# What the task asks
Continue the methylphenidate figure legends from the end of the Figure 4 legend.

# Source text

****************************************

Figure 2. Low-dose MPH increases the surface level of NMDAR subunits, while high-dose MPH decreases the surface NMDAR and AMPAR expression

(A) Immunoblots and quantification analysis of the surface and total NMDAR and AMPAR subunits in PFC slices from rats injected with saline or MPH (0.5 mg/kg, or 2.5 mg/kg, i.p.). *: p < 0.05, #: p < 0.001. (B) Immunoblots and quantification analysis of the surface and total NMDAR and AMPAR subunits from the rats treated with saline or high-dose MPH (10 mg/kg, i.p.). *: p < 0.05.

Figure 3. Low-dose MPH enhances the temporal order recognition memory and attentional set shifting, while high-dose MPH elevates locomotor activity

(A, C) Bar graph (mean ± SEM) showing the discrimination ratio (DR) of temporal order recognition memory (TORM) tasks in animals treated with saline vs. MPH (A, 0.5 mg/kg, i.p.; C, 10mg/kg, i.p.) *: p < 0.05. (B) Bar graph showing the number of trials to criterion (6 consecutive correct trials) for each discrimination stage of the attentional set-shifting task in animals treated with saline or a low-dose MPH (0.5 mg/kg, i.p.). **: p < 0.01. (D) Bar graph showing the number of midline crossing in locomotion apparatus for animals injected with saline vs. MPH (low or high dose). #: p < 0.001.

Figure 4. Low-dose MPH potentiates NMDAR-EPSC via norepinephrine reuptake inhibition and adrenergic receptor activation

(A, B) Summarized input-output curves of NMDAR-EPSC in PFC pyramidal neurons from rats treated with saline, Maprotiline (A, 20 mg/kg, i.p.), or GBR-12909 (B, 5 mg/kg, i.p.). Inset: representative traces of NMDAR-EPSC. Scale bar: 50 pA, 200 ms. **: p < 0.01. (C) Summarized input-output curves of NMDAR-EPSC in saline- vs. MPH- (0.5 mg/kg, i.p.) injected rats pre-treated with prazosin and yohimbine (Prazosin, 1 mg/kg, Yohimbine, 5 mg/kg, i.p., injected 0.5 hr before MPH injection). Inset: representative NMDAR-EPSC traces. Scale bar: 50 pA, 100 ms. (D) Summarized input-output curves of NMDAR-EPSC in saline- vs. MPH-injected rats pre-treated with SCH23390 and sulpiride (SCH23390, 1 mg/kg, sulpiride, 50 mg/kg, i.p., injected 0.5 hr before MPH injection). Inset: representative traces. Scale bar: 50 pA, 100 ms. **: p < 0.01.

****************************************

# Data under study

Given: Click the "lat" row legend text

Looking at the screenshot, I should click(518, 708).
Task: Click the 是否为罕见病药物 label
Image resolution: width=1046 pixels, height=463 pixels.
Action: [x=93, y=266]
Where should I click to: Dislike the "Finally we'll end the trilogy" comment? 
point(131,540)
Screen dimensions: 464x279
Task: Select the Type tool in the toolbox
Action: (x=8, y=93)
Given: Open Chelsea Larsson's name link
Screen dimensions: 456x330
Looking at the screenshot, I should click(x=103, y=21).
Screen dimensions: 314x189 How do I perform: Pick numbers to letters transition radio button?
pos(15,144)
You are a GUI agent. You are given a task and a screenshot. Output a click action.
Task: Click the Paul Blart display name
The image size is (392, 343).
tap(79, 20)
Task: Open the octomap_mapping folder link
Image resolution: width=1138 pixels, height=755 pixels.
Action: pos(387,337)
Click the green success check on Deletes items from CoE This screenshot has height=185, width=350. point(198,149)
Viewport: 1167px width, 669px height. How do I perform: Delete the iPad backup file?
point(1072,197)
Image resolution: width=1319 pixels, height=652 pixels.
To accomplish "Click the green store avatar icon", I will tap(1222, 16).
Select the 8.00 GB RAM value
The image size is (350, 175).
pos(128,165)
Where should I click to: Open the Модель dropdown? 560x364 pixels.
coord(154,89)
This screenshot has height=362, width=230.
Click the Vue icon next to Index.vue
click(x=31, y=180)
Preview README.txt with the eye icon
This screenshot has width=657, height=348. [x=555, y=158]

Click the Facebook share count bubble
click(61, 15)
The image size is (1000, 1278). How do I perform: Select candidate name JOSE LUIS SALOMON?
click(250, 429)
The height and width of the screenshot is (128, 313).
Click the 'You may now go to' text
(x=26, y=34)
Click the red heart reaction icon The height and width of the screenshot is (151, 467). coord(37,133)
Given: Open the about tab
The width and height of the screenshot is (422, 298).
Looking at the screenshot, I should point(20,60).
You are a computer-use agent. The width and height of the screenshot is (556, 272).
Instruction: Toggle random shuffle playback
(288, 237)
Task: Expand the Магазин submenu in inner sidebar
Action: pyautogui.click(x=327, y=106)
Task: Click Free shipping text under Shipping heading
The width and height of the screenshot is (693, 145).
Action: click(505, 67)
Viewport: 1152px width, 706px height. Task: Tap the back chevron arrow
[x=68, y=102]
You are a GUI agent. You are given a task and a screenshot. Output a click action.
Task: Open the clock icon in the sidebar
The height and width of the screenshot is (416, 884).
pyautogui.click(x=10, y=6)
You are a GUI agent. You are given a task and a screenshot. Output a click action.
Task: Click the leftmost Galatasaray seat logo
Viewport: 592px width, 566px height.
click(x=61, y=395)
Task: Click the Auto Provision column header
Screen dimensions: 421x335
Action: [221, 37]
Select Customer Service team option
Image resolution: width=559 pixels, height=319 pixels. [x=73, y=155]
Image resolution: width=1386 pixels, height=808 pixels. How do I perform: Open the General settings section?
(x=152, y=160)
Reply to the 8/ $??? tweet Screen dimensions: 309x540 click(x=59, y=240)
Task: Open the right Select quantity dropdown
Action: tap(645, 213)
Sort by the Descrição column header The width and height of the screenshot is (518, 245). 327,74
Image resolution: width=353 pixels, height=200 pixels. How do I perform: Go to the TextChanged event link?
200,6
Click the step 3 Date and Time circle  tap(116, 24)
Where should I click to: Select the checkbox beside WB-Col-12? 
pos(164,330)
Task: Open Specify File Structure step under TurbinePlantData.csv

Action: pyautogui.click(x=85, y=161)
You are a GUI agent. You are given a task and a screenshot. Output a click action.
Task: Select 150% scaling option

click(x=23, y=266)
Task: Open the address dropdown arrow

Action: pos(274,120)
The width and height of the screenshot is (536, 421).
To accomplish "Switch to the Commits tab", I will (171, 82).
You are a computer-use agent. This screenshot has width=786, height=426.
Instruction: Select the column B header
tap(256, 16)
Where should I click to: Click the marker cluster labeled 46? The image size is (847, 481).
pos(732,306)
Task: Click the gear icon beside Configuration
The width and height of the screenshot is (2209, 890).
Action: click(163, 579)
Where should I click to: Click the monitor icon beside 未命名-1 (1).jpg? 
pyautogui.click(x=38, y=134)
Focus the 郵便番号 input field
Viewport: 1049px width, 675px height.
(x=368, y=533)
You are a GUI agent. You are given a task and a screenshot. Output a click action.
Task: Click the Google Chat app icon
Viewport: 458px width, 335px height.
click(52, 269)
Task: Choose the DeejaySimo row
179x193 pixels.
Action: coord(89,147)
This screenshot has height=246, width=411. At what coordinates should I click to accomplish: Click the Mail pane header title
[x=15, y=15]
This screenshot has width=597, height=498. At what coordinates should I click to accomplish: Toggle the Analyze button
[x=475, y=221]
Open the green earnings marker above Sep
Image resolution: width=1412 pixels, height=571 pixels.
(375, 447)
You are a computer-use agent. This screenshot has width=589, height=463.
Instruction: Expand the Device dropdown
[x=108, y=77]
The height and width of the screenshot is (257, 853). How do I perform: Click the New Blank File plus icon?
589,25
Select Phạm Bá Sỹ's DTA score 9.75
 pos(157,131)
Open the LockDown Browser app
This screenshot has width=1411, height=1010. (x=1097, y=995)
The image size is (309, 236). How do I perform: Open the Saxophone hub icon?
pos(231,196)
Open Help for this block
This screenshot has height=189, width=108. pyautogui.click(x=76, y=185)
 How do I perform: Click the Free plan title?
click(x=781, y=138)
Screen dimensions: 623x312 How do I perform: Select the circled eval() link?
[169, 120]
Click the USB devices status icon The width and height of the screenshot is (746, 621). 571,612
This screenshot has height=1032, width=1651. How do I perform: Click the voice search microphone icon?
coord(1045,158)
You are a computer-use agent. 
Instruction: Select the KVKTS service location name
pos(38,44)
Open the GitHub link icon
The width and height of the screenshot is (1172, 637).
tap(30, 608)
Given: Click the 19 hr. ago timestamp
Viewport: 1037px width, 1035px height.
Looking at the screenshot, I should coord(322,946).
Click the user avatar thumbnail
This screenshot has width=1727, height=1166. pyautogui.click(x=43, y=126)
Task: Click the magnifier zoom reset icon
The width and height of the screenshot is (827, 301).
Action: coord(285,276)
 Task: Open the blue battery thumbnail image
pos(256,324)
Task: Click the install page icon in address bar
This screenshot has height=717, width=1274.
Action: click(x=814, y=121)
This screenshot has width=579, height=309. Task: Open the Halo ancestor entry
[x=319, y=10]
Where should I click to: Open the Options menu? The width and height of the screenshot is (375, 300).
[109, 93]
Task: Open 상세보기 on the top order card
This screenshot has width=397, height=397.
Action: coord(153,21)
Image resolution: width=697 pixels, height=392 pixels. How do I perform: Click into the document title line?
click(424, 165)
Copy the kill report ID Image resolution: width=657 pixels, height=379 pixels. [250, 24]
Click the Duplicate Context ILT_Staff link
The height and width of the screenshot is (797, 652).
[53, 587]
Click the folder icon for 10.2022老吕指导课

****************************************

# Exercise response
Figure 5. SNAP-25 participates in the potentiation of NMDAR-EPSC and cognitive functions by low-dose MPH

(A) Summarized input-output curves of NMDAR-EPSC in saline- vs. MPH- (0.5 mg/kg, i.p.) injected rats pre-treated with SNAP-25 blocking peptide (SNAP-25 pep, 0.6 pmol/g, i.v.) or a scrambled peptide (sc pep, 0.6 pmol/g, i.v.). Inset: representative EPSC traces. Scale bar: 50 pA, 200 ms. *: p < 0.05. (B, C) Immunoblots (B) and quantification analysis (C) of the surface and total NMDAR subunits in rat PFC slices from saline- vs. MPH-injected rats pre-treated with SNAP-25 blocking peptide or a scrambled peptide. **: p < 0.01. (D, E) Bar graphs showing the discrimination ratio (DR) of temporal order recognition memory (TORM) tasks (D) or number of trials to criterion at each discrimination stage of the attentional set-shifting task (E) in MPH (0.5 mg/kg, i.p.)-injected animals pre-treated with a scrambled peptide or SNAP-25 blocking peptide. *: p < 0.05.

Figure 6. PFC infusion of SNAP-25 blocking peptide abolished the low-dose MPH-induced enhancement of NMDAR-EPSC and temporal order recognition memory

(A, B) Summarized input-output curves of NMDAR-EPSC (A) or bar graph (mean ± SEM) showing the discrimination ratio (DR) of temporal order recognition memory (TORM) tasks (B) in saline vs. MPH (0.5 mg/kg, i.p.)-injected animals with PFC infusion of a scrambled peptide or SNAP-25 blocking peptide (3 pmol/site). Inset: representative EPSC traces. Scale bar: 50 pA, 200 ms. *: p < 0.05, **: p<0.01.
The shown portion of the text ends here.